* [REQUIRED ACTION]: Copy, word for word, the lines below from the one containing "Where should I" up to and including the one containing "This screenshot has height=651, width=862.", with pictures left out.

[AVAILABLE DATA]

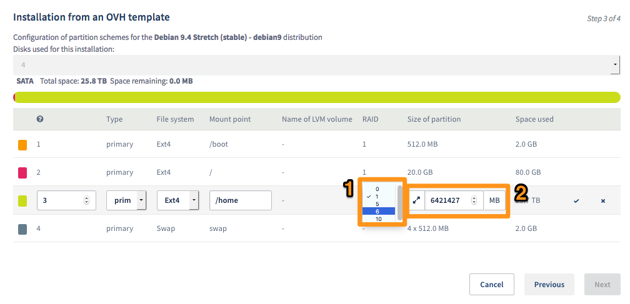Screen dimensions: 630x304
Task: Click the partition number 3 stepper arrows
Action: click(86, 200)
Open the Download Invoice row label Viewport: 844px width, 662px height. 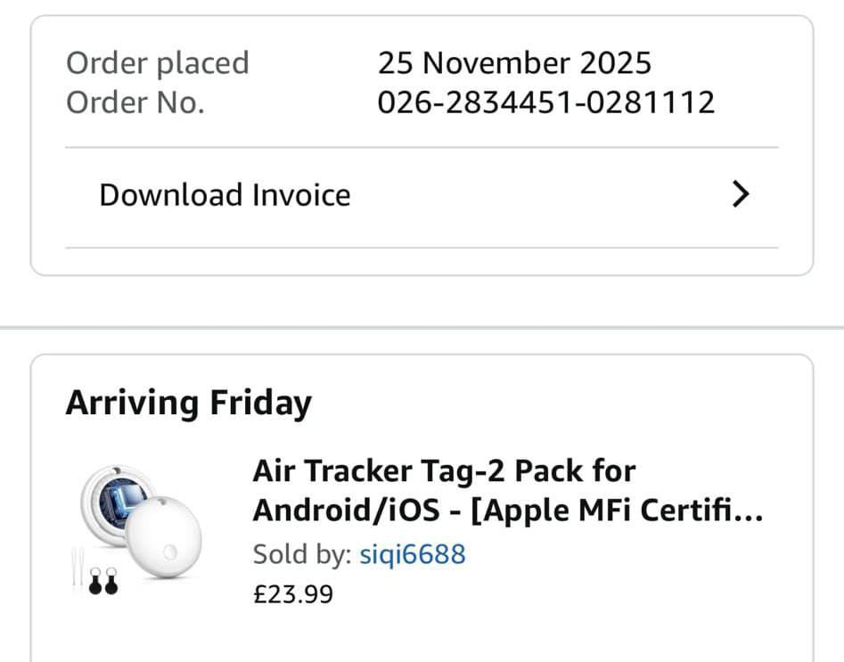point(225,195)
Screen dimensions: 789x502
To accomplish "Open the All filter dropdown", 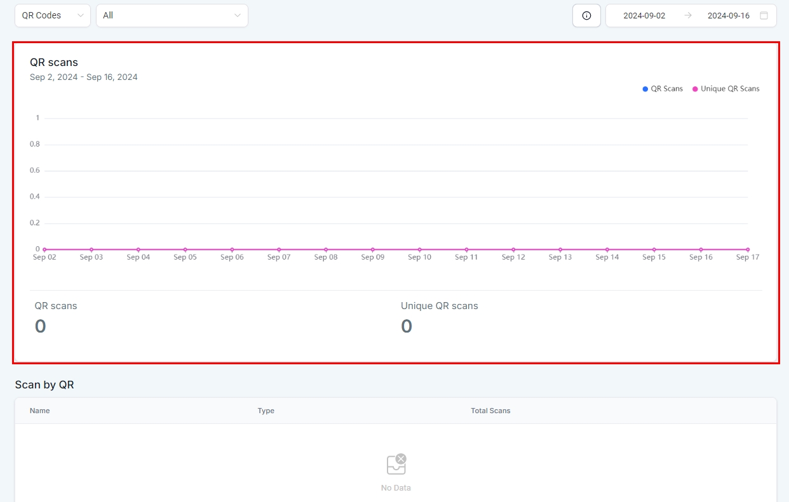I will click(x=172, y=15).
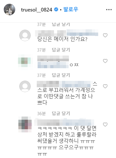Reply to the 'ㅇㅉ' comment via 답글 달기
Image resolution: width=116 pixels, height=158 pixels.
[x=61, y=75]
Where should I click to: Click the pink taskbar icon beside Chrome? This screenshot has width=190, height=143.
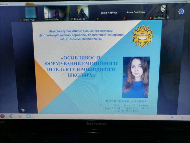pyautogui.click(x=20, y=116)
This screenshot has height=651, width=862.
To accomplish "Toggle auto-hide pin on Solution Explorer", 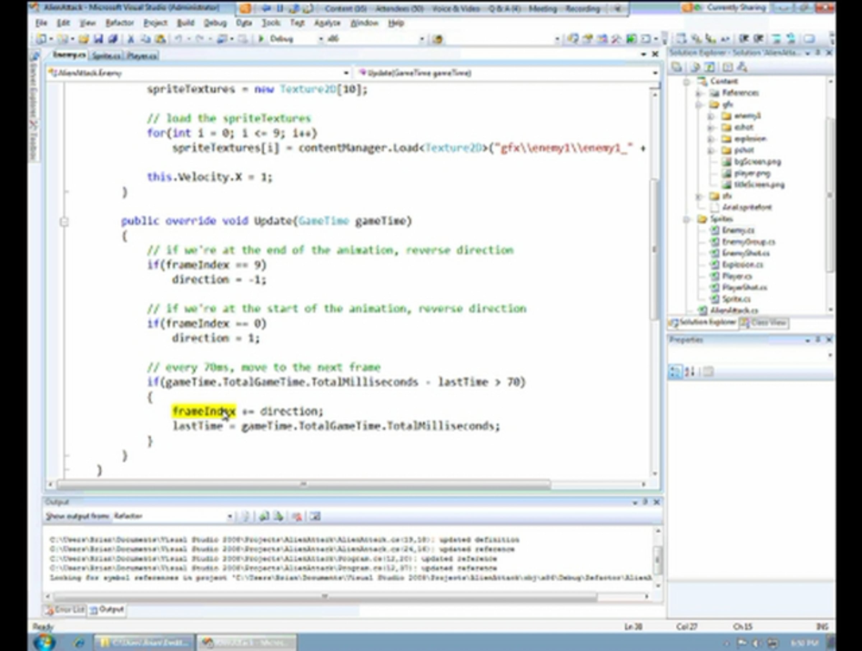I will [x=818, y=53].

[/AVAILABLE DATA]

* [ANSWER FOR THE TASK]:
Where should I click to: Click the pink taskbar icon beside Chrome? This screenshot has width=190, height=143.
pyautogui.click(x=20, y=116)
This screenshot has height=651, width=862.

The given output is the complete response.